[EXERCISE MATERIAL]

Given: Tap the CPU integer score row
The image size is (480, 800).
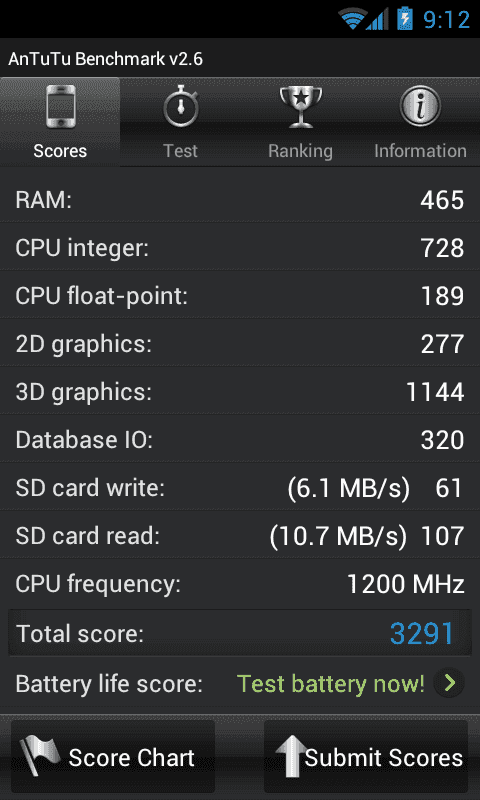Looking at the screenshot, I should tap(240, 248).
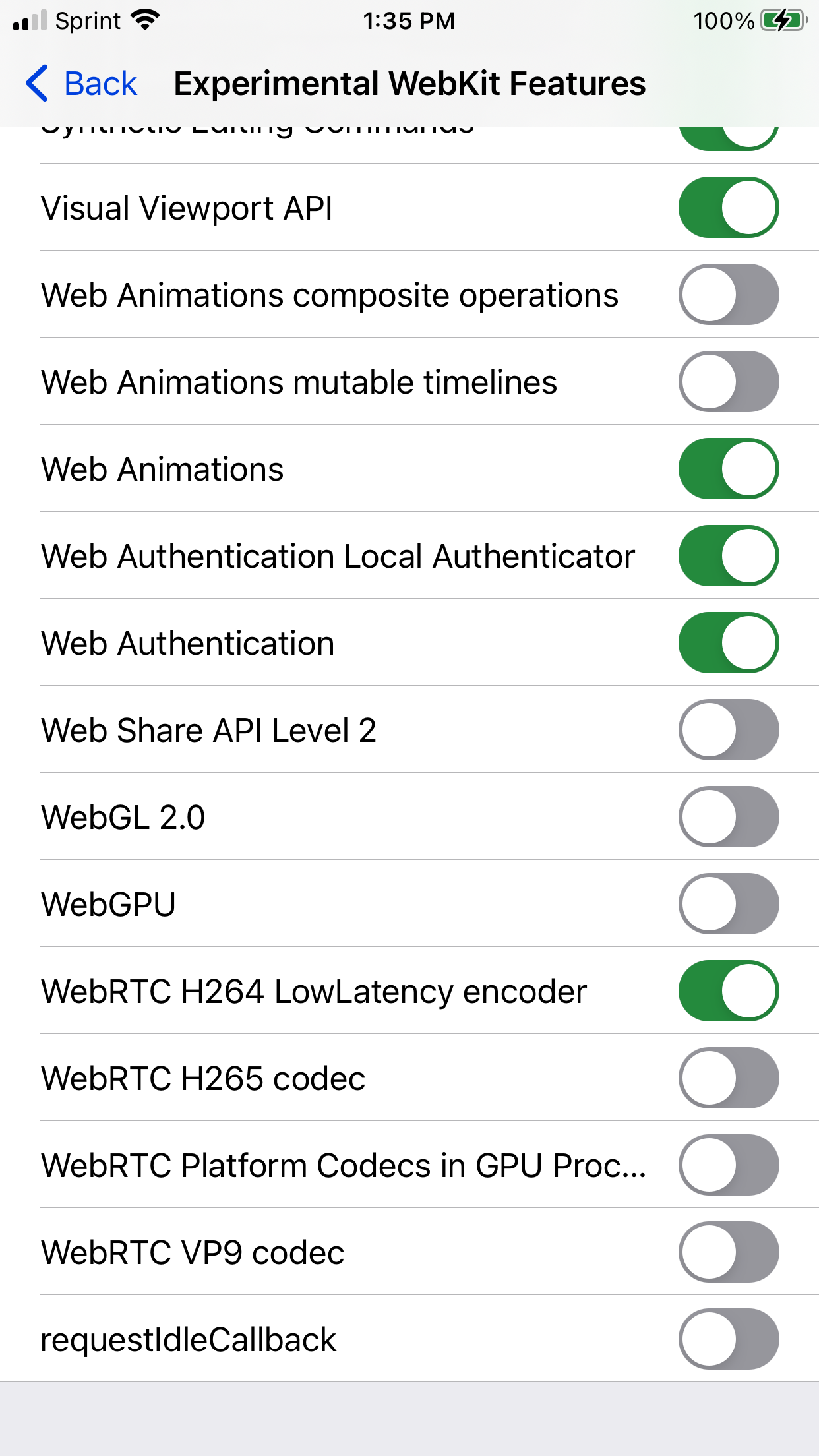Viewport: 819px width, 1456px height.
Task: Enable the WebGPU switch
Action: [728, 904]
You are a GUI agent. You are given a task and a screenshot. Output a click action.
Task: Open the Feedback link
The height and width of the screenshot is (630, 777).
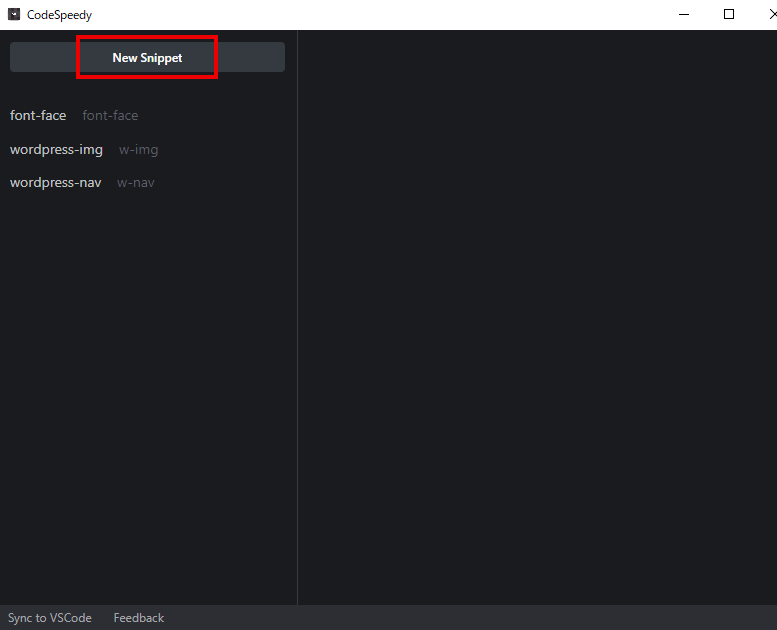(138, 618)
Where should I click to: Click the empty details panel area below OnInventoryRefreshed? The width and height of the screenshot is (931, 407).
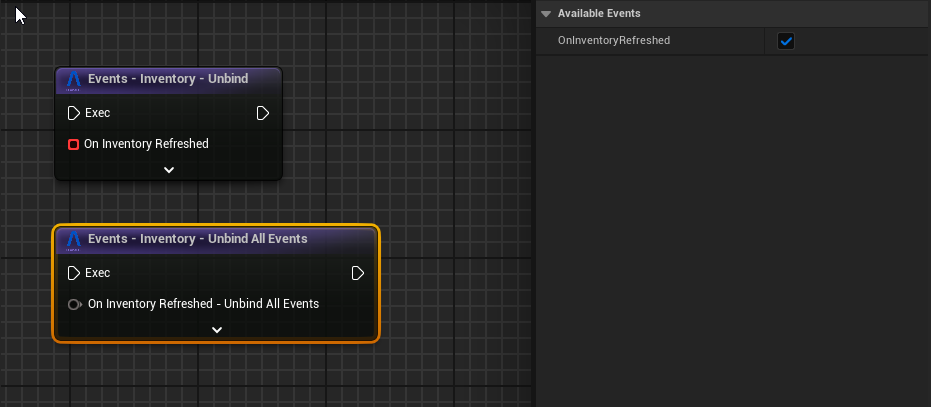730,230
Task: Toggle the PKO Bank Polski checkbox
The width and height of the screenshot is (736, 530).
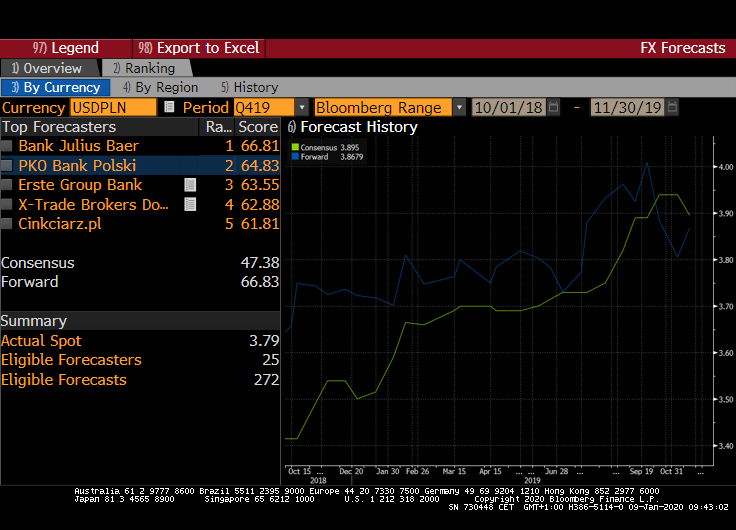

[/EXERCISE MATERIAL]

INSTRUCTIONS TO FOLLOW: Repeat, exactly and in full, all records above, but include no pictures.

RESPONSE TO THIS EXERCISE:
Given: Tap the CPU integer score row
The image size is (480, 800).
Looking at the screenshot, I should tap(240, 248).
Viewport: 819px width, 1456px height.
Task: Enable the WebGPU switch
Action: [728, 904]
You are a GUI agent. You are given a task and a screenshot. Output a click action.
Task: Open the Feedback link
The height and width of the screenshot is (630, 777).
(138, 618)
Where should I click to: Click the empty details panel area below OnInventoryRefreshed? The width and height of the screenshot is (931, 407).
730,230
Task: Toggle the PKO Bank Polski checkbox
The width and height of the screenshot is (736, 530).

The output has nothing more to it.